Where
there is a gap in the market, someone will fill it and entrepreneurs soon came
to identify a mass market of exuberant but under-utilised young people, at
weekends, whose parents would pay almost anything to have them taken off their
hands for a few hours.
In
this way was the Saturday morning matinee at the local cinema born!
Film
– certainly of the type considered suitable for teens’ and pre-teens’

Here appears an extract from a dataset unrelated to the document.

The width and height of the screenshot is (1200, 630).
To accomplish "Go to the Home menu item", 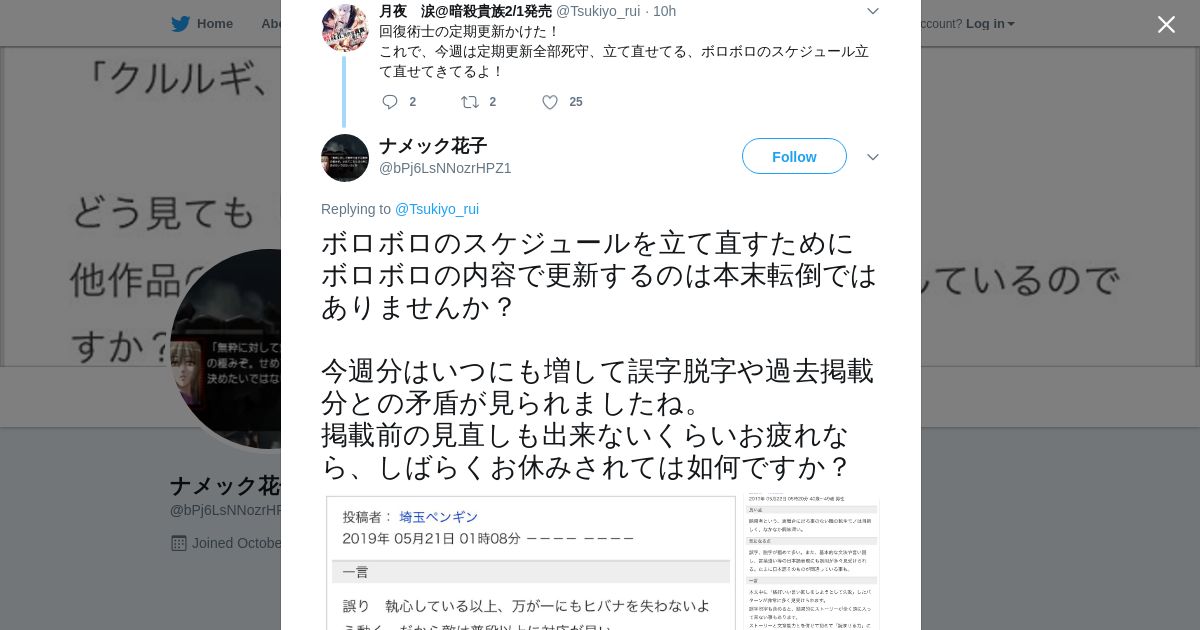I will [x=215, y=24].
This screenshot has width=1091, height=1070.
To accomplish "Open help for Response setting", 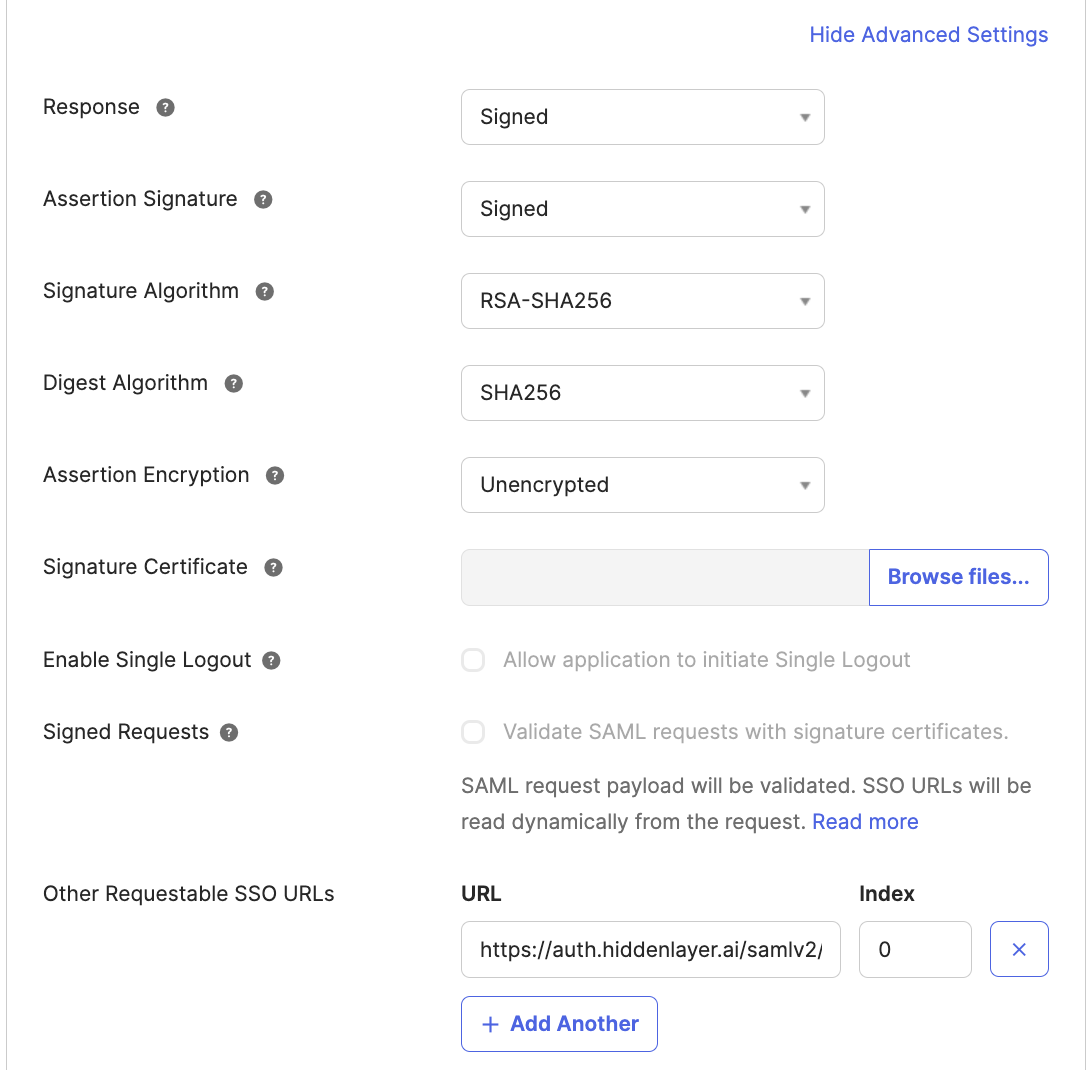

consumption – was in its infancy. The
fare dished up was of the most ludicrous and infantile quality: the movies were cheaply made, badly acted and
nonsensical and most intriguing of all, preceded by a string of adverts and a
‘B’ movie (Ronald Reagan was among the ‘stars’!)) certain to ensure our
attention was diverted elsewhere before the main fare came on stream.
Still,
Newry’s young folk were hardly critics worthy of the consideration of
filmmakers!
As
soon as we got bored, we set about exploring in the dark - pestering others,
seeking friends, making noise etc.
(A loud exclamation
of “Oh, F**k! This place is WALKING!”
from one patron recently bitten by one of the home-grown colonies of fleas: another dissatisfied customer would offer his
opinion of the fare dished up by the ‘lady with the tray’; “Yer crips are
wrattan!” he would roar: maybe he had
just bitten into the little blue twist of salt).
Yet
so long as there was plenty of shooting, redskins and varmints, monsters and
ogres and knife-edged drama, we were
easily entertained.
Best of all if some
poor sucker was stumbling around blindly with a tomahawk sunk deep into his
skull.
On
the other hand, when the tension on screen fell below a certain level, the
cinema authorities – and especially “Torchy”, the pour soul whose job it was to
control two thousand restless and disgruntled youngsters – had an unenviable
task.
As
soon as the first advert appeared on screen, twenty or so boys would leave
their seats and go wandering the cinema in search of greater excitement.
‘Hey,
you!
Yes,
YOU!”
Torchy
would exclaim, aiming his beam directly into your eyes.
“And
where do you think YOU are going?”
“To
the toilet, Sir”.
Being
addressed as “Sir” totally disarmed
him. He wasn’t used to being spoken to with respect.
“Oh,
all right then! No running, mind!”
Suddenly
everyone was addressing him as “Sir” and claiming to be toilet-bound.
The
poor man got more and more frustrated and excited.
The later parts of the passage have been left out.